=== Task directions ===
Starting at the line with "You are a computer-use agent. Image", retype every remaining line of the records exactly. Do not include pictures.
START Extracted records
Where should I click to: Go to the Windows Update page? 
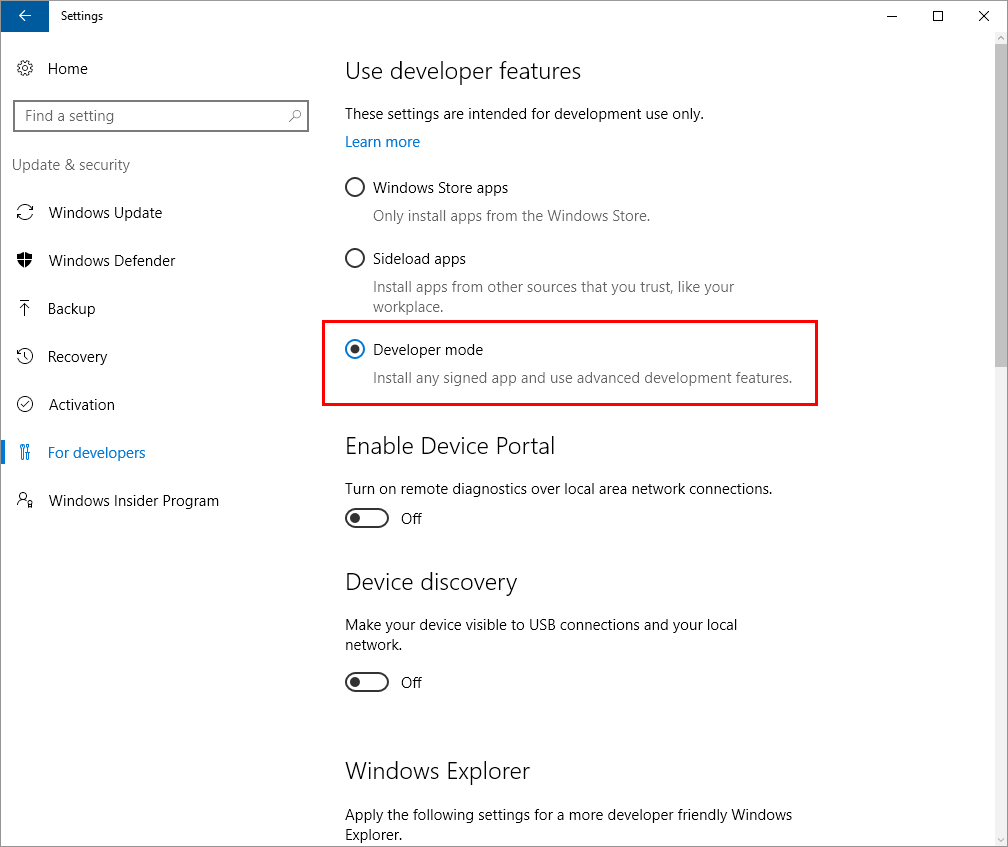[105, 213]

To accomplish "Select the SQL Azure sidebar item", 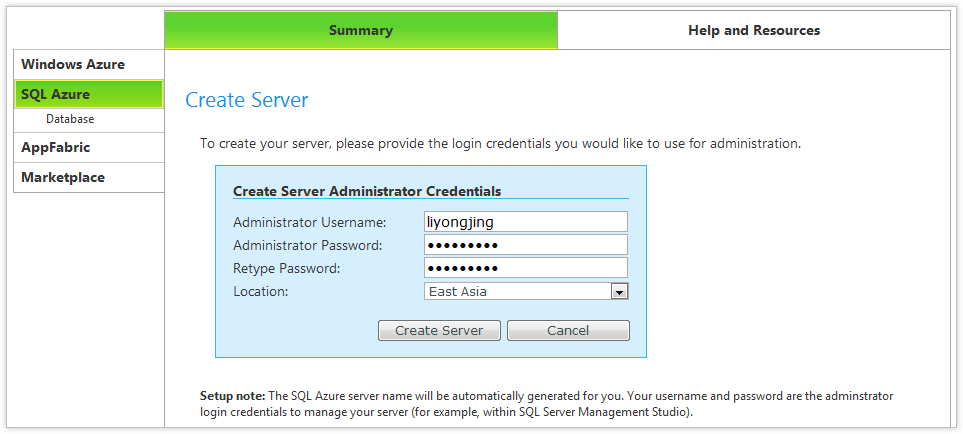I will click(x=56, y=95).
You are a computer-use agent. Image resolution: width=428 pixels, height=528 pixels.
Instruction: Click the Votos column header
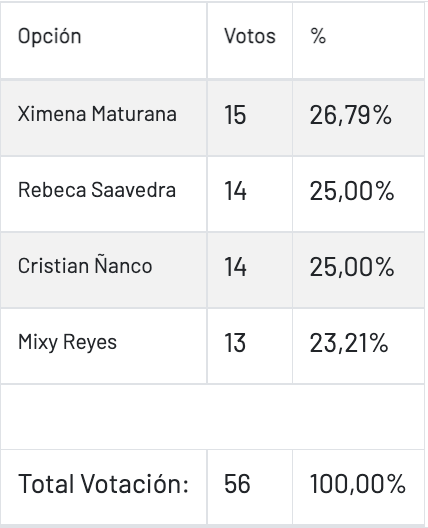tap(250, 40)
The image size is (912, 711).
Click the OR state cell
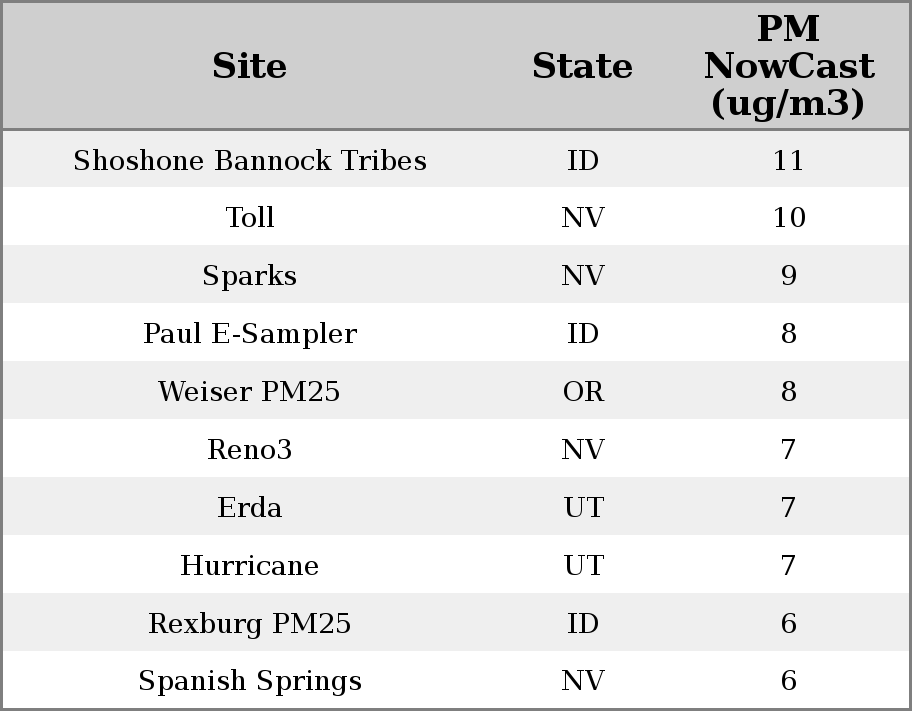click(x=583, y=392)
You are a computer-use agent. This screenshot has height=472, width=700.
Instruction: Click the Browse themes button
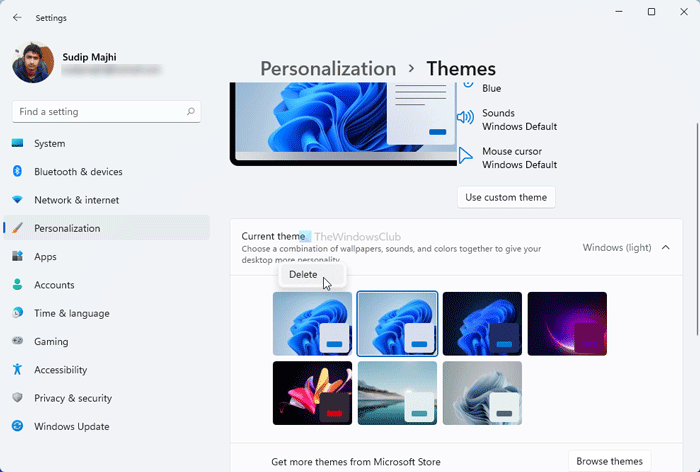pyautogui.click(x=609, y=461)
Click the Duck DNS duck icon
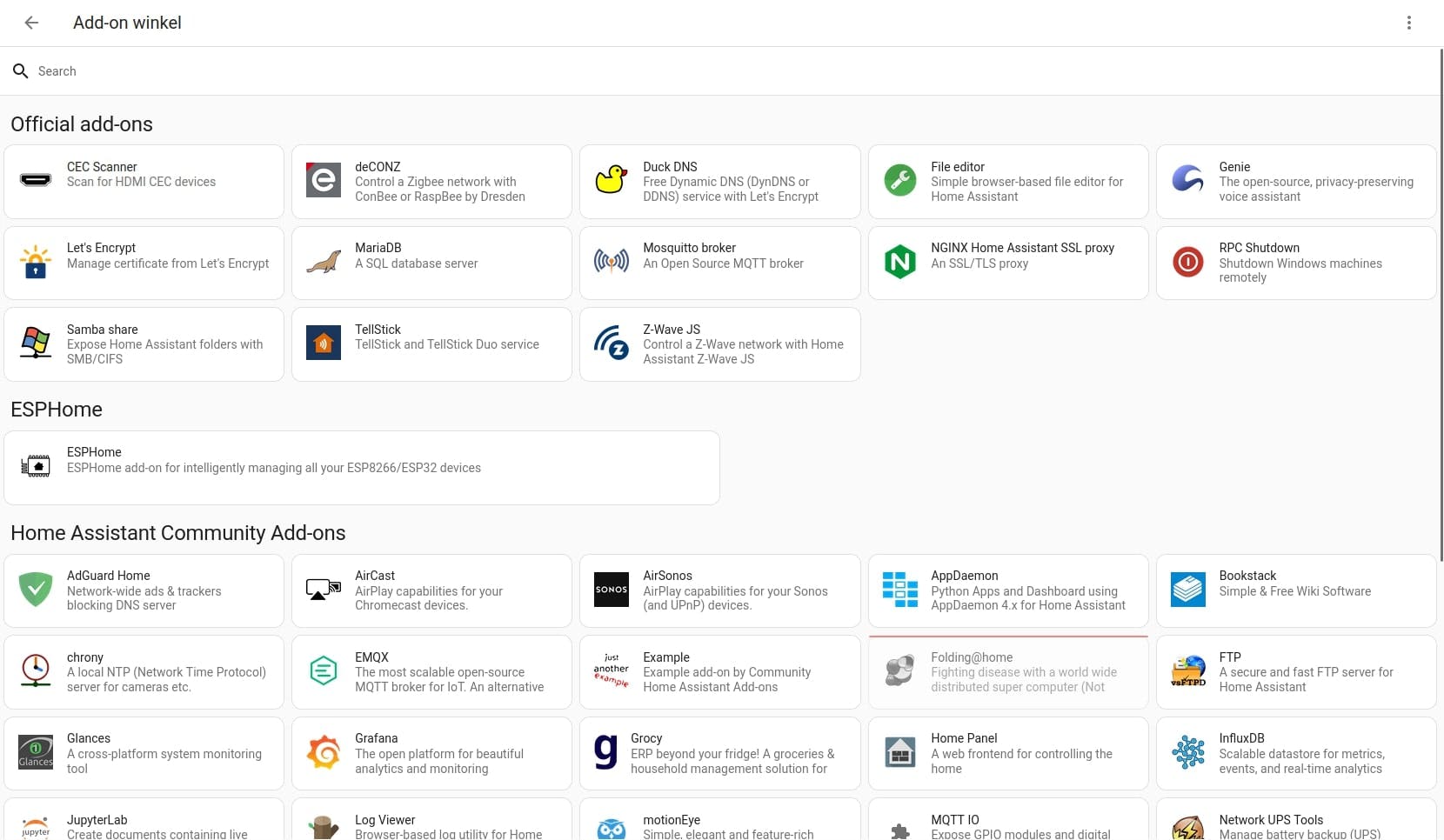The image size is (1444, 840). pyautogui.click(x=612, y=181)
END Extracted records
=== Expected answer ===
You are a computer-use agent. Image resolution: width=428 pixels, height=528 pixels.
Instruction: Click the Votos column header
tap(250, 40)
The image size is (912, 711).
Click the OR state cell
click(x=583, y=392)
You are a computer-use agent. This screenshot has height=472, width=700.
Instruction: Click the Browse themes button
pyautogui.click(x=609, y=461)
Click the Duck DNS duck icon
The image size is (1444, 840). pyautogui.click(x=612, y=181)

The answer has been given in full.